### WORK REQUIRED
Shift every coordinate in the answers by adding 27 to it, and reproduce everything below from the line containing "You are a computer-use" down to the line containing "click(68, 124)", requests included.

### ITEMS
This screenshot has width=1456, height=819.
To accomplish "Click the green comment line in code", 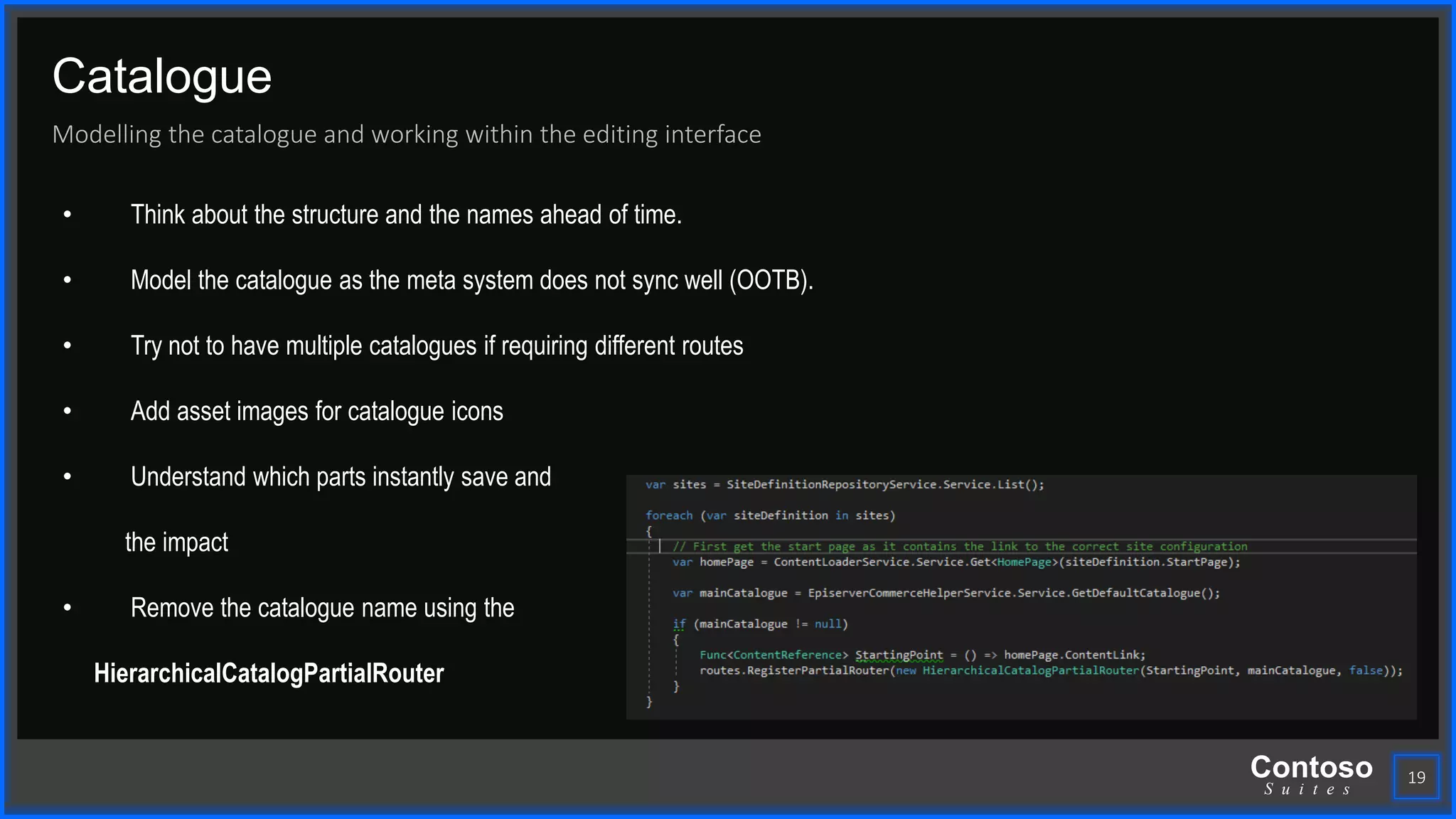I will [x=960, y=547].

--

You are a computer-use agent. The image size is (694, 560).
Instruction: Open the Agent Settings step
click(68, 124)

### WRITTEN RESPONSE
You are a computer-use agent. The image size is (694, 560).
Instruction: Open the Agent Settings step
click(95, 151)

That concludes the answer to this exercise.